O problema é que, como a oposição vem cobrando desde o primeiro momento, não há nenhum gesto do governo para cortar seus próprios gastos, o que transforma o Congresso em instrumento de medidas impopulares.  O ministro da Fazenda Joaquim Levy já mandou seu recado recentemente à base rebelada: ou faz o ajuste, ou tem que aumentar imposto. Claro que o governo não gostaria de aumentar imposto, porque é uma medida antipática, prejudica a sociedade de maneira geral e o único culpado seria ele. O melhor caminho seria economizar com medidas aprovadas pelo Congresso, mas como deputados e senadores, aparentemente, não estão dispostos a assumir nenhuma medida antipática para ajudar o governo, vai ser um problema.

Ele terá de assumir uma parte desse sacrifício com aumento de impostos e estará sujeito a críticas, que já começam a aparecer em forma de manifestos da base aliada que lhe tiram poder político.  Sem apoio político de sua própria base, e às voltas com as pressões do PMDB através dos presidentes da Câmara e do Senado, empenhados em vetar a recondução do Procurador-Geral da República Rodrigo Janot ao cargo em agosto, a presidente Dilma fica sem condições práticas de fazer o ajuste fiscal, única maneira de reequilibrar a economia e permitir o superávit de 1,2% prometido por Joaquim Levy ao mercado.

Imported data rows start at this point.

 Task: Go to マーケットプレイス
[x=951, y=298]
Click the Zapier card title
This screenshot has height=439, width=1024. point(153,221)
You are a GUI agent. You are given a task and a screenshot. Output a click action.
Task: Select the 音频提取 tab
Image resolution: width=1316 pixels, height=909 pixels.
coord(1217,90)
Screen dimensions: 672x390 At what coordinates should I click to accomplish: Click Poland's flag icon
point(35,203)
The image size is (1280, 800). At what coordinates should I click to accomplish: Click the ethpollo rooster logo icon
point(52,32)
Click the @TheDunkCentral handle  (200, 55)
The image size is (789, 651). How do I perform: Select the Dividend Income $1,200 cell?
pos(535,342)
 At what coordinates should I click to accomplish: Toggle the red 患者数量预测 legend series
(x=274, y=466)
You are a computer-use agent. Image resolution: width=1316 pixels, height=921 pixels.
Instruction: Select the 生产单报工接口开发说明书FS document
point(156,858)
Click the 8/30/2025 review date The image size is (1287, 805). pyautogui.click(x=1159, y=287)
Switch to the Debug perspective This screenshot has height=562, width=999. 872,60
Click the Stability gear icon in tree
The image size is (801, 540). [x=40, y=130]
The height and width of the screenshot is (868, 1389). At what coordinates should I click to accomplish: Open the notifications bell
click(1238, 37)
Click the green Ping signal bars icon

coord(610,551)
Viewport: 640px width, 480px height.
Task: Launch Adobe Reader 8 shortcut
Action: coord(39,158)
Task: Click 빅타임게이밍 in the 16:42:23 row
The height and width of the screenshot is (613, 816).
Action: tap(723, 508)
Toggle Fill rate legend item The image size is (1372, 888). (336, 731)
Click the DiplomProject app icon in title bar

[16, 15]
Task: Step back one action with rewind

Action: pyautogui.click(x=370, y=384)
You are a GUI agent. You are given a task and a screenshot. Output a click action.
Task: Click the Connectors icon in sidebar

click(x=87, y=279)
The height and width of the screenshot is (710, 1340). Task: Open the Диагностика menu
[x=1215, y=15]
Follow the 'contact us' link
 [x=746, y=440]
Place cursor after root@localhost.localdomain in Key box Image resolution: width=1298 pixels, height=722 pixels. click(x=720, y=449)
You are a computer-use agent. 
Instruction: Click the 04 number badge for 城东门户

[SOLUÇÕES SIMPLES, que em um PAÍS SÉRIO não seriam usadas, já que os problemas não existiriam:
- Procurador-Geral, NÃO PODE, NEM DEVE, NEM É ETICAMENTE CORRETO, ser reconduzido ao cargo; cumpriu o mandato de dois anos, fora e só pode ser alvo de nova indicação transcorrido o mandato do seu substituto.
Se o procurador-geral for uma maravilha, excepcional (ou fenomenal como disse o estulto Lula a respeito do seu filho Fábio, que prefere ser chamado de Lulinha) bom demais – estiver entre aqueles que são considerados insubstituíveis, que se modifique o mandato para quatro anos. Lembrando sempre de que os cemitérios estão cheios dos que se consideravam ou eram considerados INSUBSTITUÍVEIS.] 

Os únicos argumentos que o governo tem para reverter a situação é ameaçar com o aumento de impostos ou com o risco de rebaixamento da nota de crédito pelas agências internacionais, o que afetaria definitivamente a combalida economia brasileira, que fechou o trimestre com PIB negativo e inflação e desemprego em alta.